# Calling all those who ride but do not own their own horse!



## i1walker (Dec 16, 2013)

Hi

I hope you can help me.

I am currently in that very sad time of ones life where I must write a dissertation.

My dissertation is looking at how we can widen participation in equestrian sport to reduce the somewhat elitist image it has in the UK.

If you could take the time out of your day to do my *VERY QUICK* questionnaire I would be forever in your debt. (So to speak!)

Please note: The questionnaire is only relevant to those who ride or have an interest in riding but *DO NOT* own their own horse.

Thanks in advance! 

https://www.surveymonkey.com/s/P3RQH6J


----------



## ameliajane (Mar 26, 2011)

Done! 
Last question is a bit confusing. I decided i wanted to ride and then used internet to find a riding school - not sure if that is what the question means..?


----------



## lymorelynn (Oct 4, 2008)

Done but question about where I ride does not cover my circumstances as I generally hack out in the New Forest - public land.


----------



## Valanita (Apr 13, 2010)

lymorelynn said:


> Done but question about where I ride does not cover my circumstances as I generally hack out in the New Forest - public land.


Same here.
I hacked out private owners horses on Dartmoor lanes, on the moor, or rode in their paddock, the latter rarely.

Last question as well. I worked in a riding school, applied for the job & got it.

Required work =>
Render this sentence from the forum thread on riding without owning a horse in Spanish: "My dissertation is looking at how we can widen participation in equestrian sport to reduce the somewhat elitist image it has in the UK."

Records excerpted from a collection:

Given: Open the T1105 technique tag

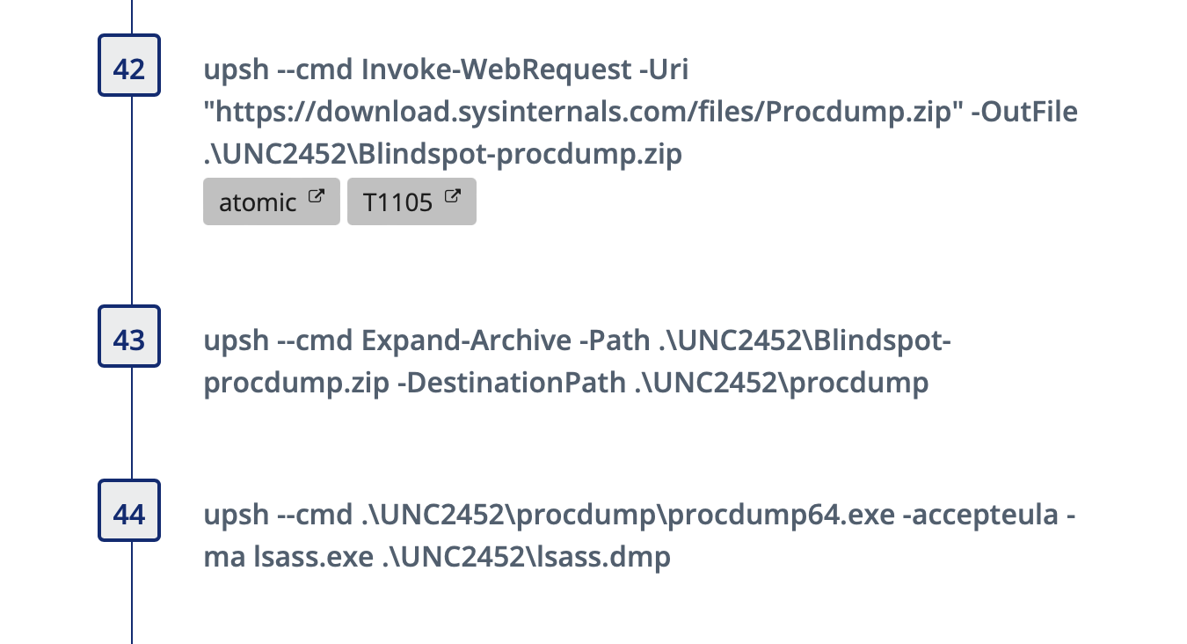Looking at the screenshot, I should [411, 202].
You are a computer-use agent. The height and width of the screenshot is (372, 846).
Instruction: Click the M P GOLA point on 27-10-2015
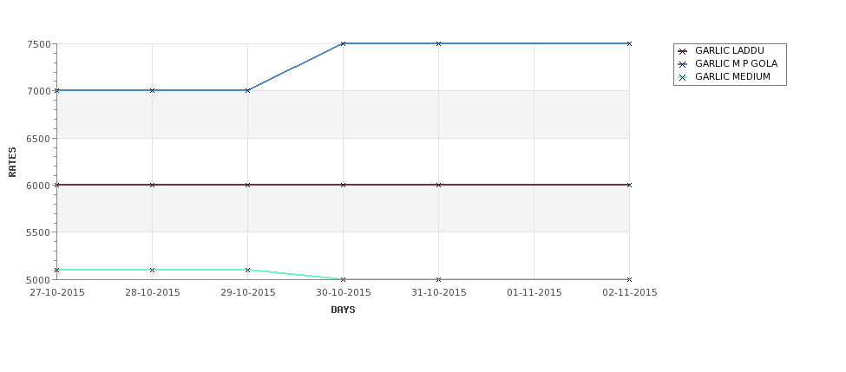[57, 90]
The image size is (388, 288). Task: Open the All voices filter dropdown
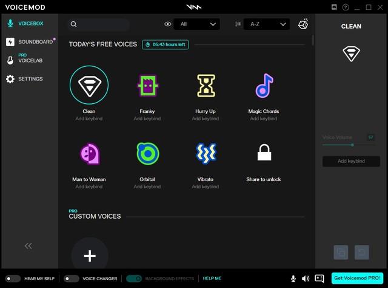[x=196, y=24]
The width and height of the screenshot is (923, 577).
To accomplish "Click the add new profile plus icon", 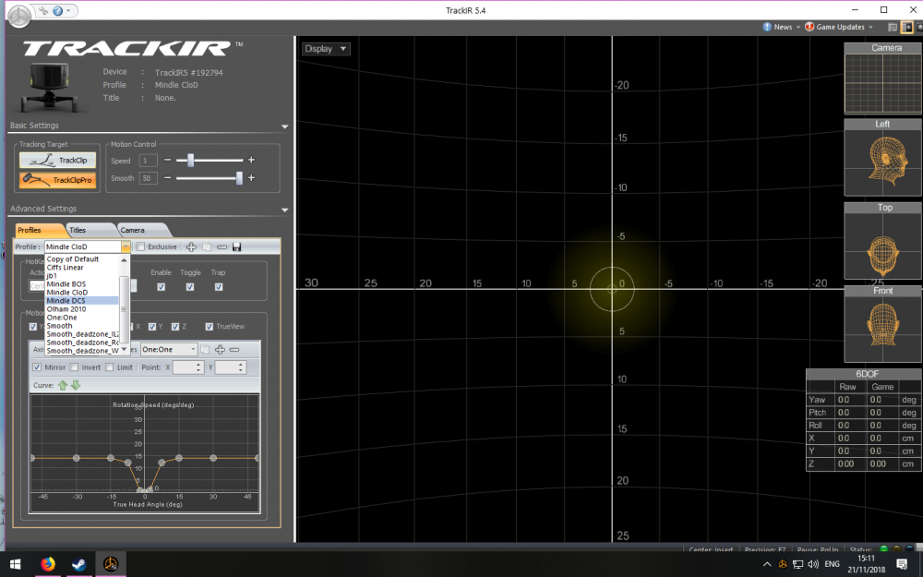I will coord(191,247).
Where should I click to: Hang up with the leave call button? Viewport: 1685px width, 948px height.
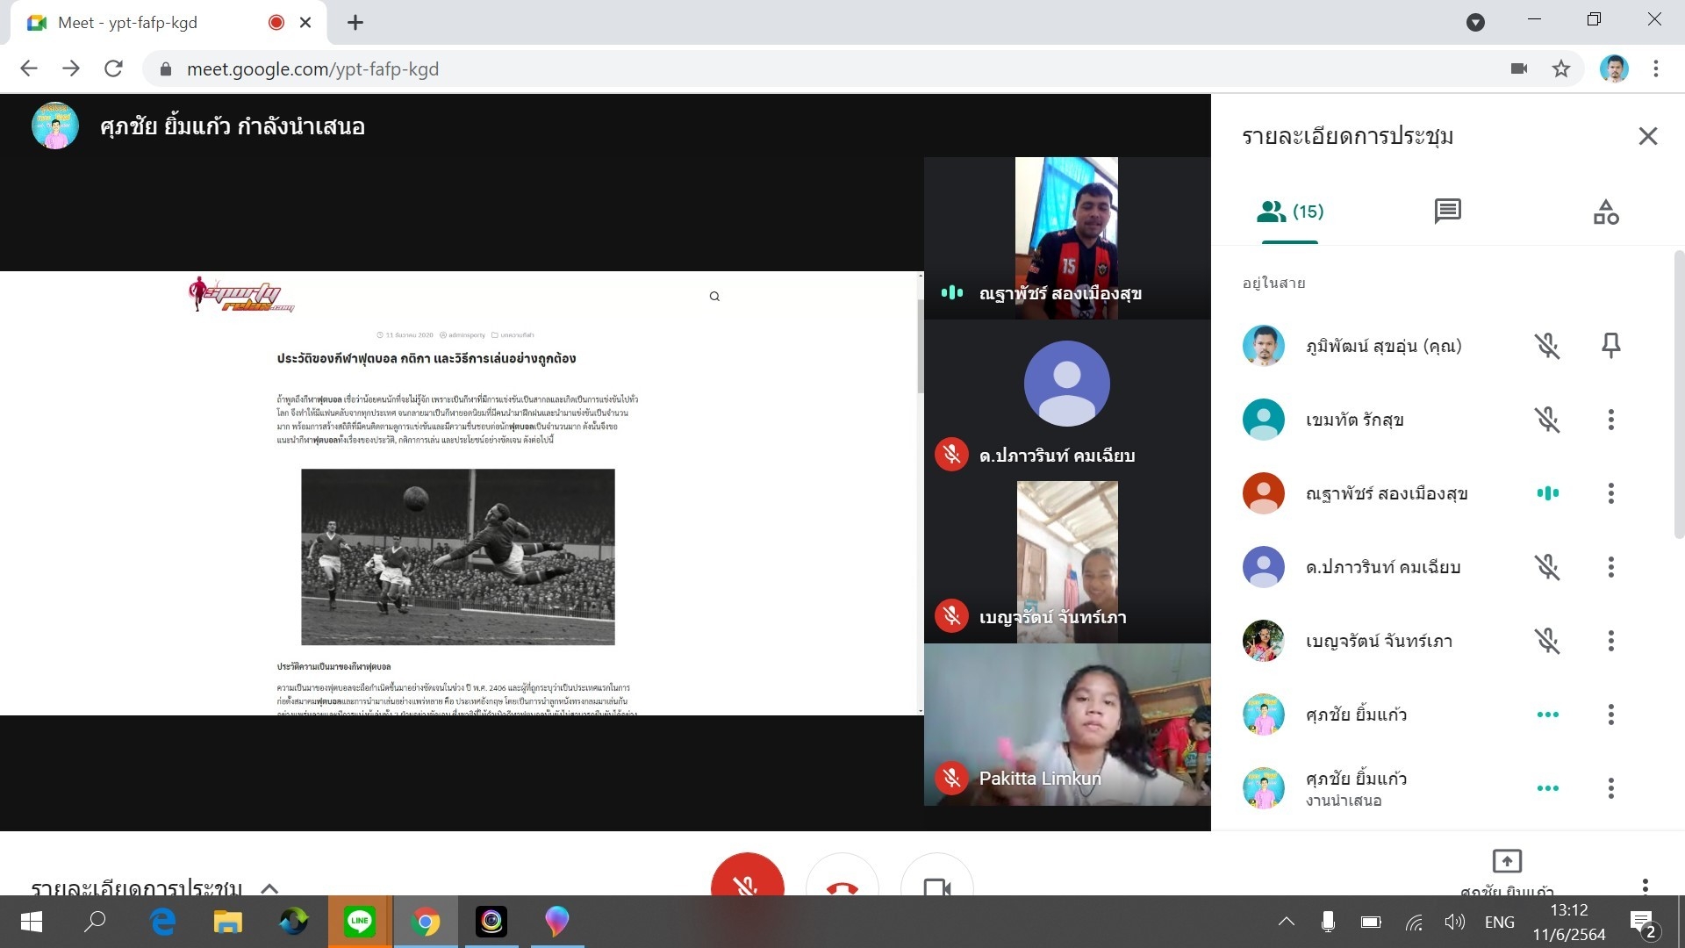click(842, 882)
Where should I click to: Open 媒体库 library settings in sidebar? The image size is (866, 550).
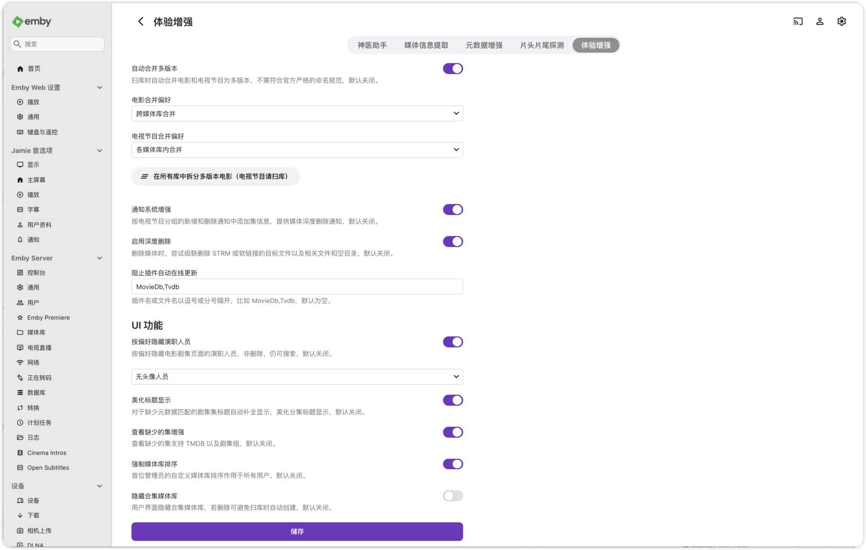pyautogui.click(x=36, y=333)
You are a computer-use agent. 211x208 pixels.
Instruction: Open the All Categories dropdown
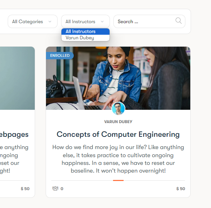(x=32, y=21)
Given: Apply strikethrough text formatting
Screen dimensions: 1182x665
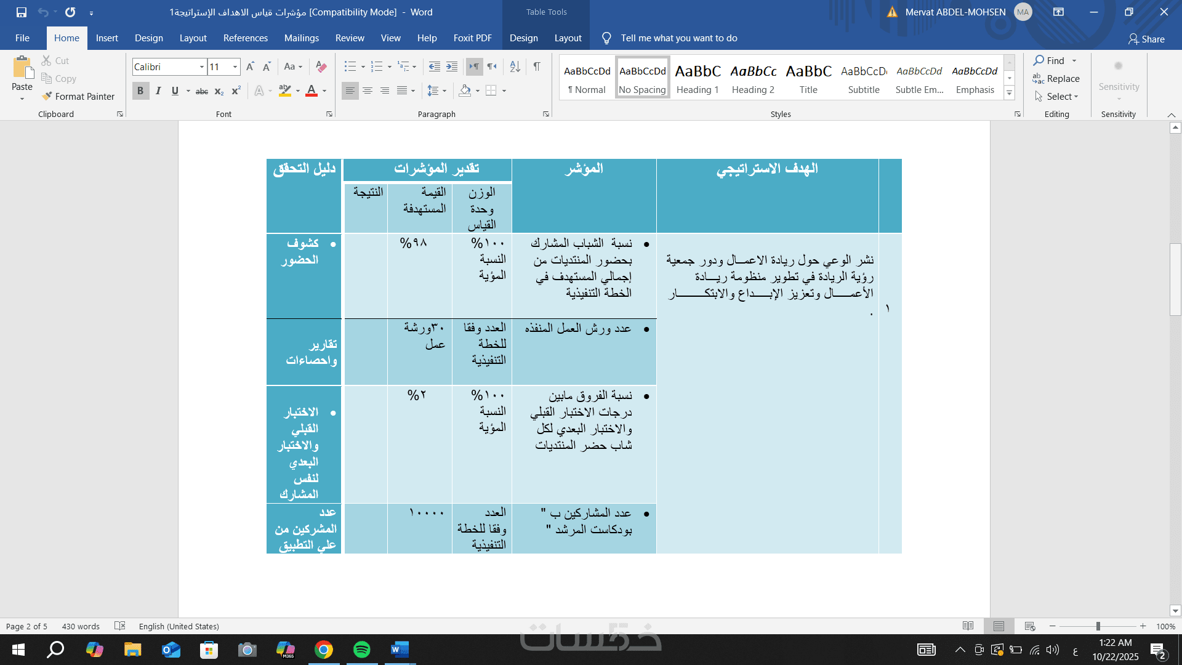Looking at the screenshot, I should [x=201, y=91].
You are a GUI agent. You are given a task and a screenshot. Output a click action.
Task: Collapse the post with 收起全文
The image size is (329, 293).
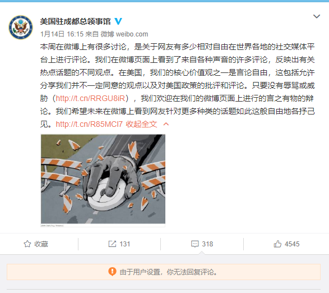tap(141, 124)
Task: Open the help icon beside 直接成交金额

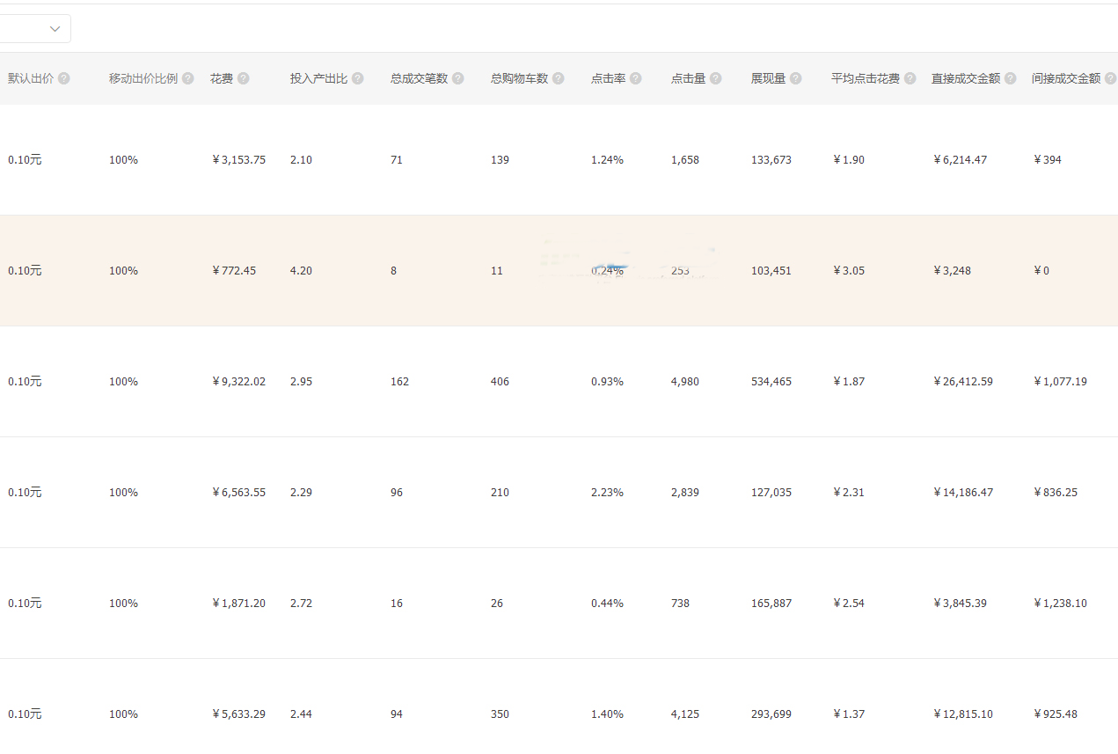Action: point(1011,78)
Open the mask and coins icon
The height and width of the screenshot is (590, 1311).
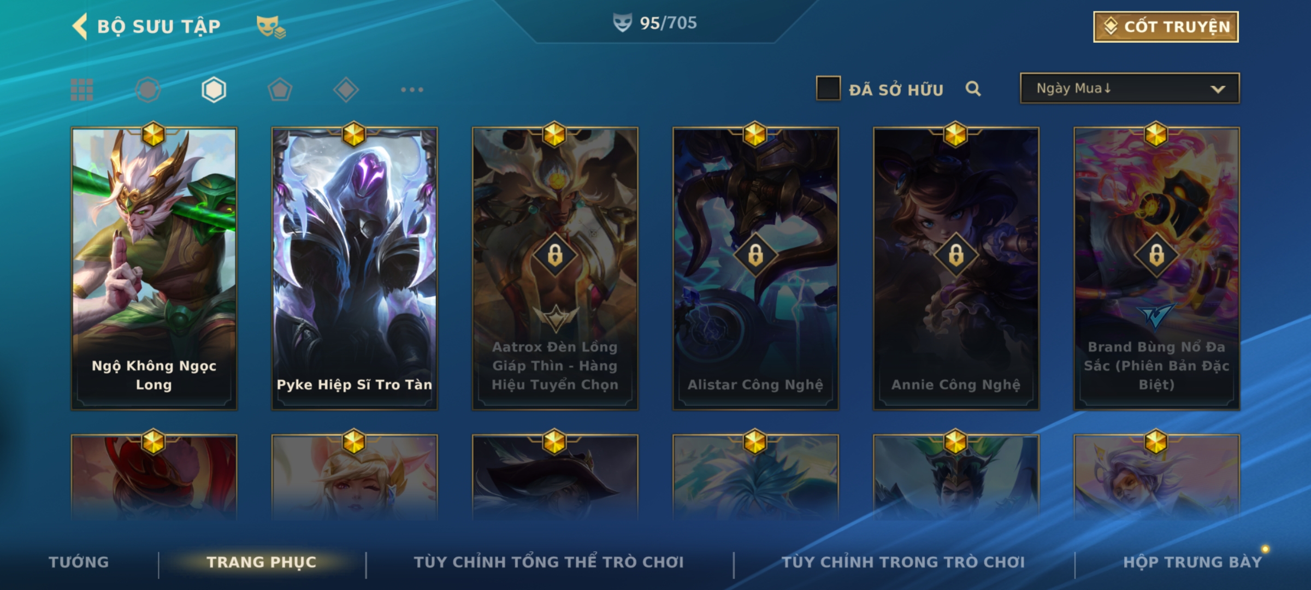pos(271,27)
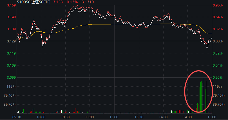Select the 0.13% change value in header

(71, 2)
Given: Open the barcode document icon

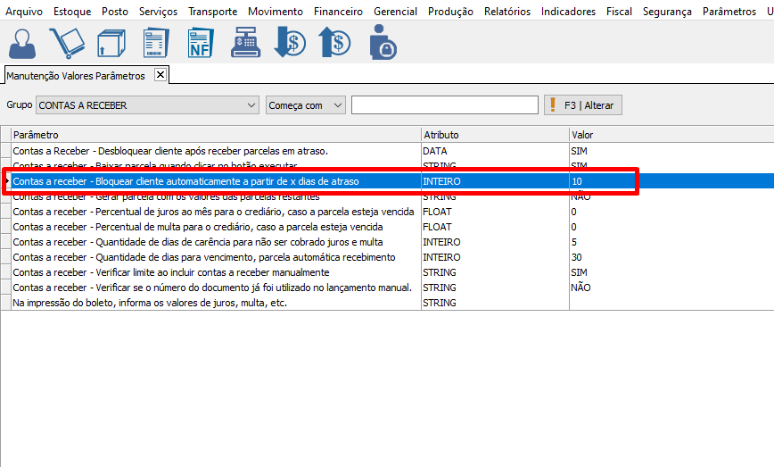Looking at the screenshot, I should 156,43.
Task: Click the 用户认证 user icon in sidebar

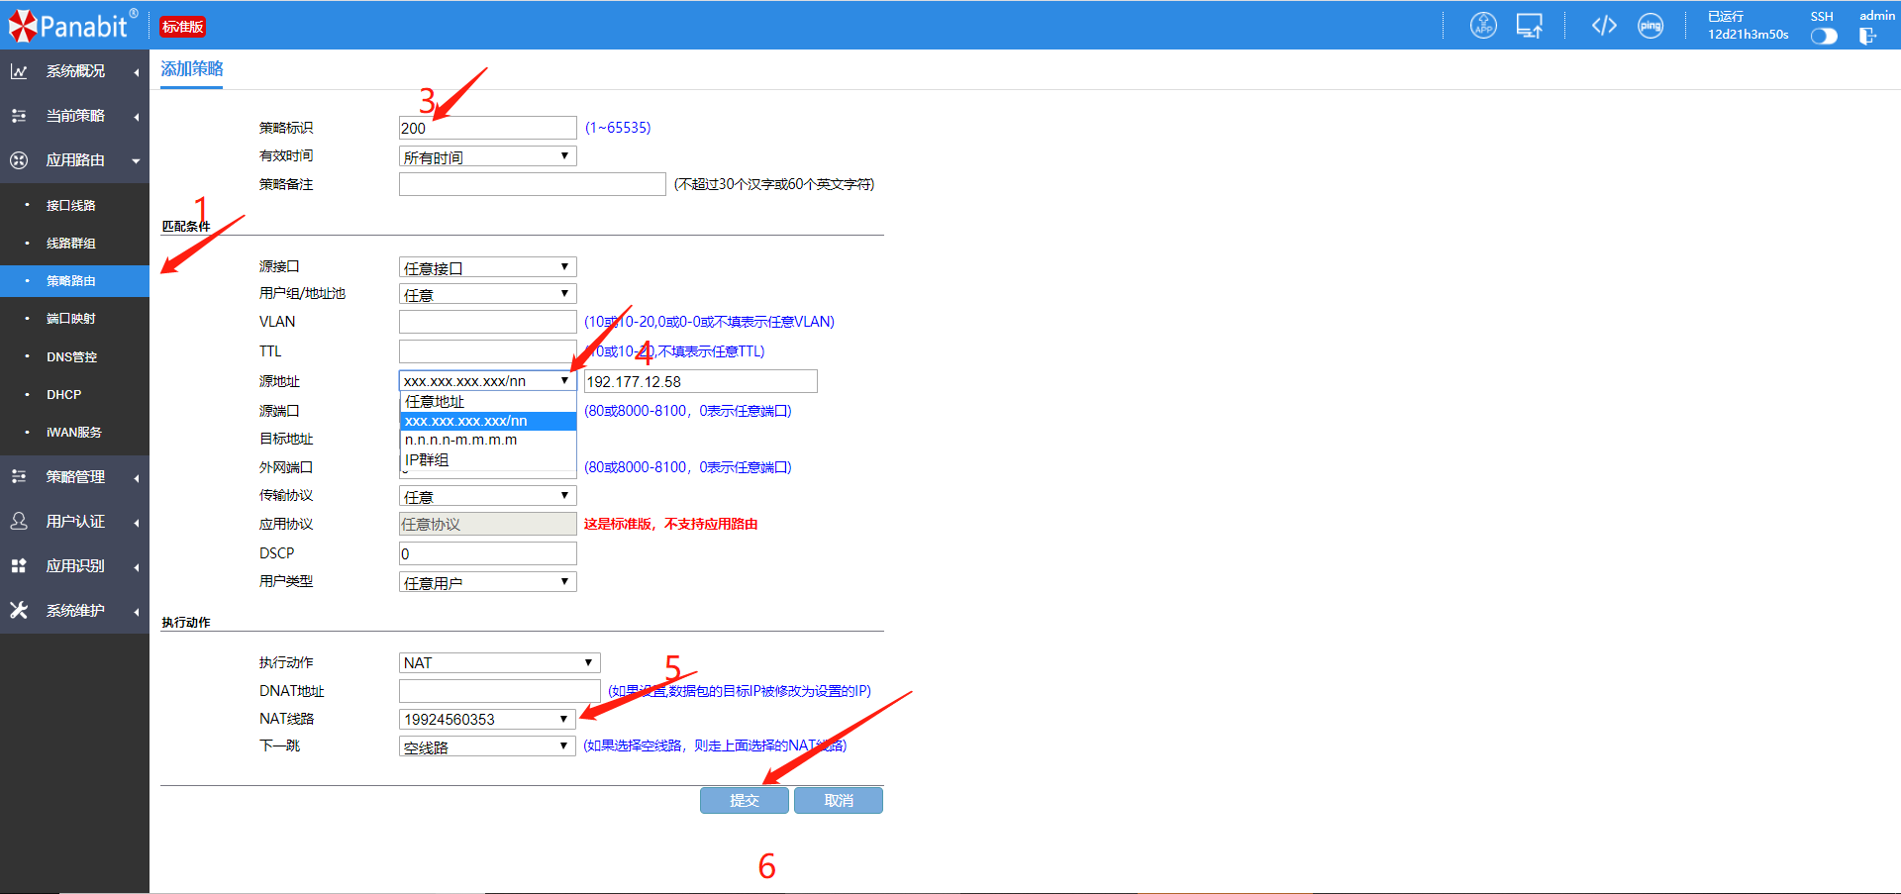Action: pyautogui.click(x=19, y=522)
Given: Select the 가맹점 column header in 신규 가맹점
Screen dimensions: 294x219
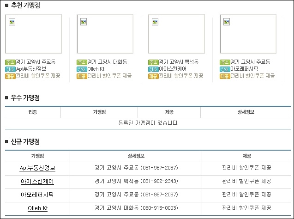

Result for this exercise =>
Mi tesis analiza cómo podemos ampliar la participación en el deporte ecuestre para reducir la imagen algo elitista que tiene en el Reino Unido.